* **Text block**

Teach middle school students about the importance of the industrial revolution through activities that involve assembly lines. Illustrate the innovation and effectiveness of an assembly line by setting up mini-factories in the classroom. As students participate in forming an assembly line, their understanding of the effectiveness of teamwork and cooperation will grow.
Use this assembly-line activity to teach students the basics of how an assembly line works. Discuss with the children the concept of an assembly line and ask students to share what benefits they think can come from an assembly line. Set up a paper cube-making factory in the classroom by assigning each student a task such as cutting out the sides, folding the edges, gluing the sides together, coloring the cubes and checking the quality. Pass out a stack of paper, and scissors, glue, crayons and markers to the students. Instruct the students to move their desks or table any way they want to form the line. Give the students a 10-to 15-minute time limit and set a goal for the number of cubes they need to produce. Discuss the results after the time is up.
Assembly Line Race
Teach children about the innovations and benefits of assembly lines by setting up an assembly-line race. Divide the class into two or more groups and explain that each group is a separate car-making company. Allow the students to name their company and set up a leader or job foreman. Instruct the foreman to assign jobs to each student. Give each group a stack of papers containing a car pattern. Explain to the children that they need to cut out the patterns, color them completely and glue the pieces together. Set a previously completed car model in front of the class to illustrate what the end project should look like. Set a time limit and start the clock. The factory that produces the most correctly assembled cars wins.

* **Excerpted data**
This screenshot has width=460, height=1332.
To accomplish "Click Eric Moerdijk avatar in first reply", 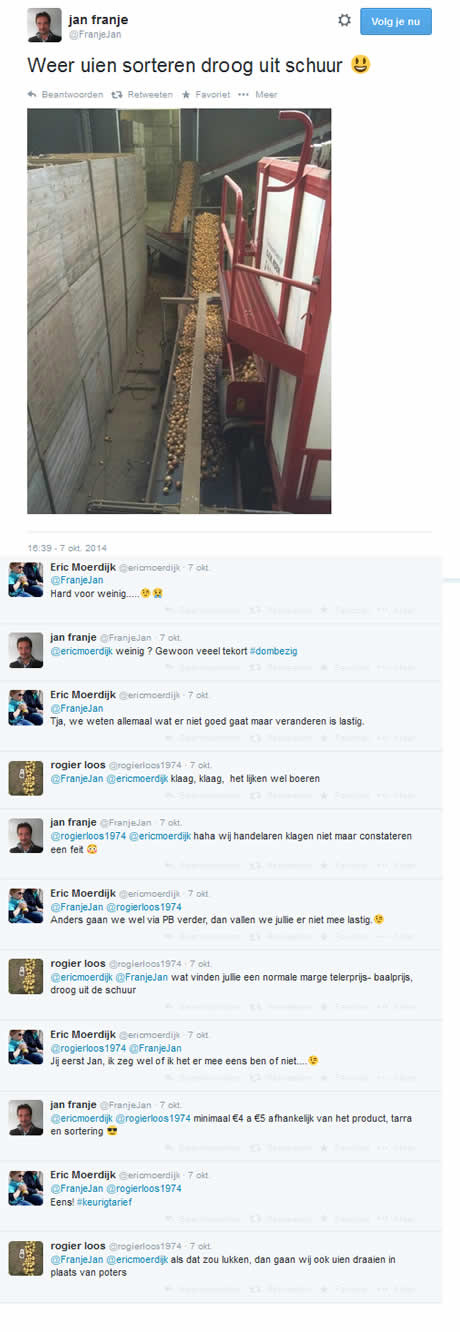I will pyautogui.click(x=25, y=580).
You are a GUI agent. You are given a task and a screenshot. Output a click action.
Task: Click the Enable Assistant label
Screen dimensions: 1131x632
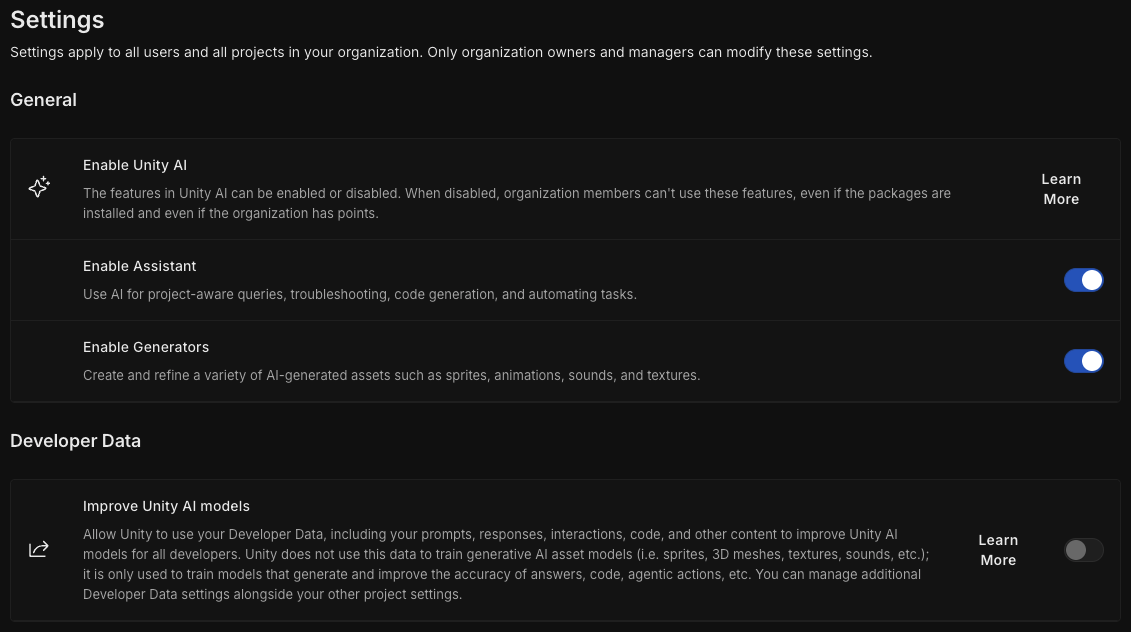click(x=139, y=266)
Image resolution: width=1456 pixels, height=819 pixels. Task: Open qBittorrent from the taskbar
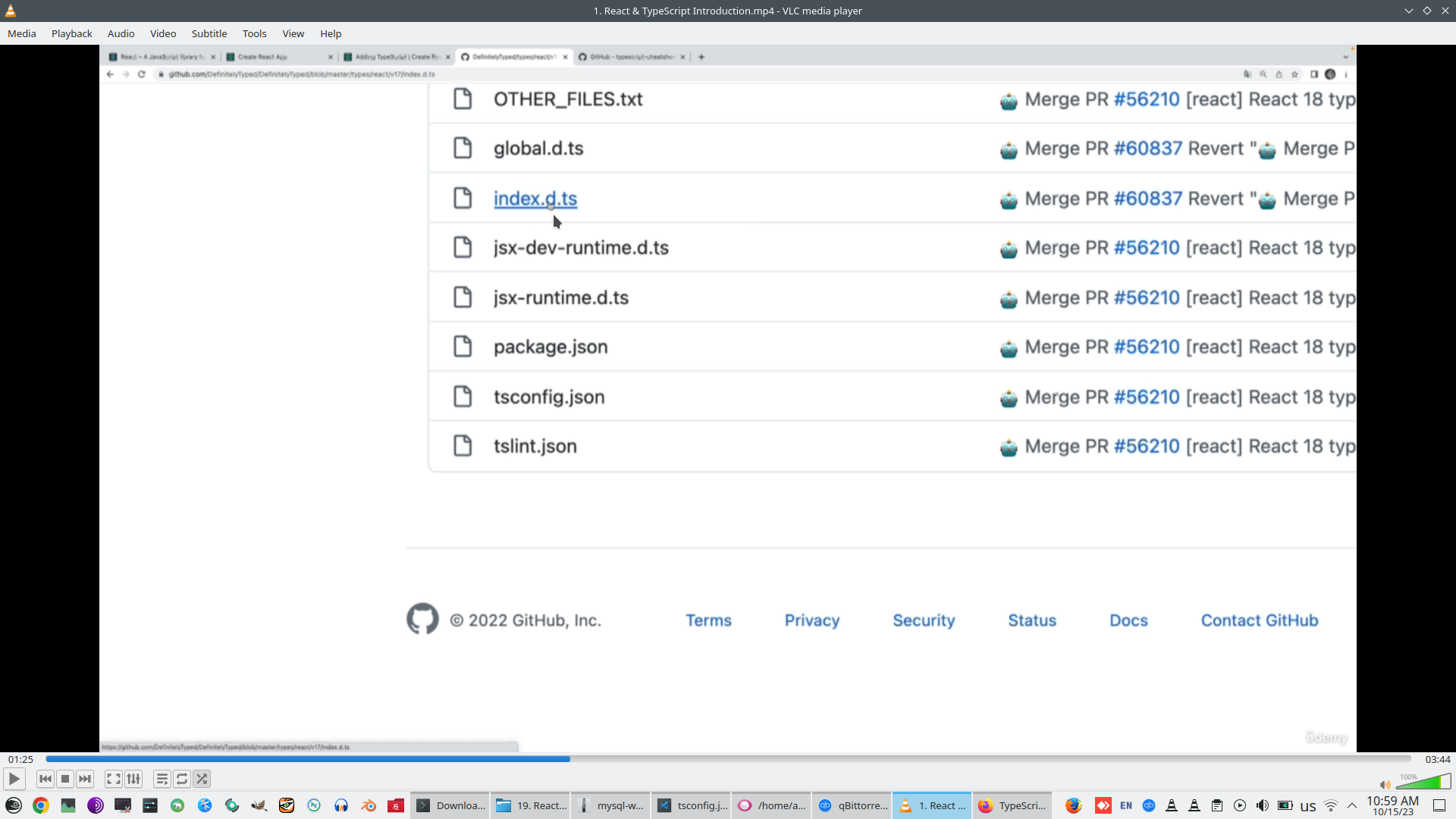[x=852, y=805]
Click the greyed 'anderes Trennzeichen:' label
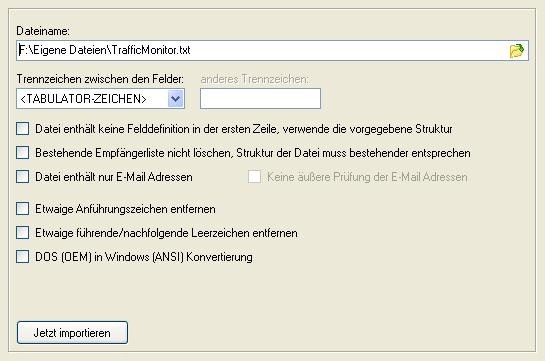This screenshot has height=361, width=545. click(254, 79)
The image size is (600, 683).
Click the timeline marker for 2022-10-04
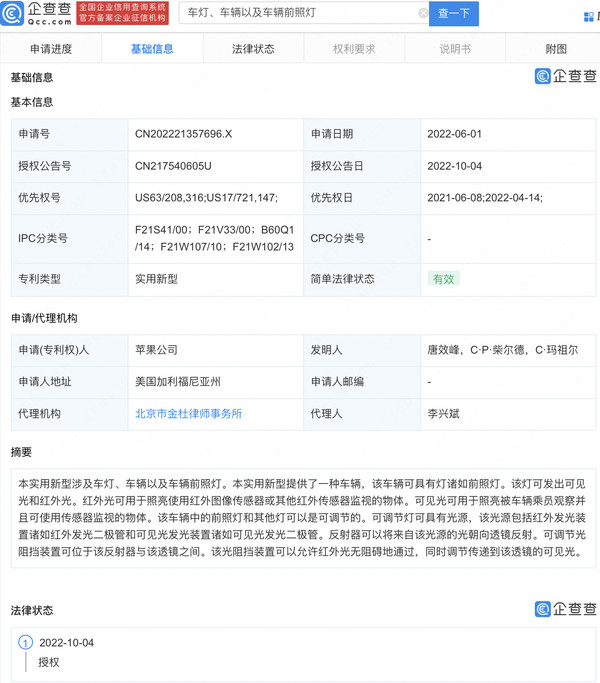26,643
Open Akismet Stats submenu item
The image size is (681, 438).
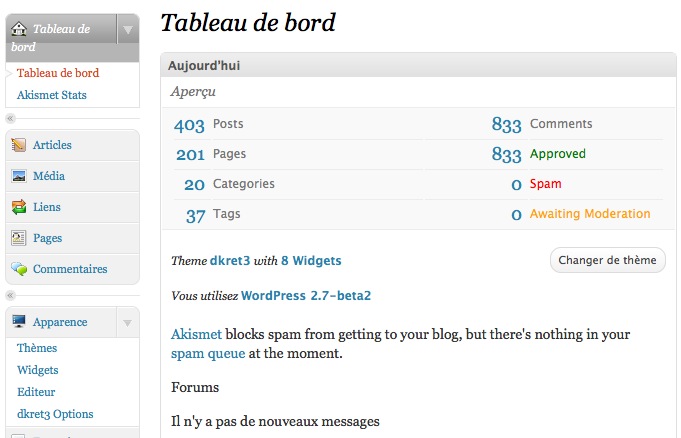(52, 95)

* **Exercise objective**
Reproduce everything in the text on assembly-line activities from "Teach middle school" down to "cooperation will grow.". The lines have no connection to the text on assembly-line activities.

* **In response**
Teach middle school students about the importance of the industrial revolution through activities that involve assembly lines. Illustrate the innovation and effectiveness of an assembly line by setting up mini-factories in the classroom. As students participate in forming an assembly line, their understanding of the effectiveness of teamwork and cooperation will grow.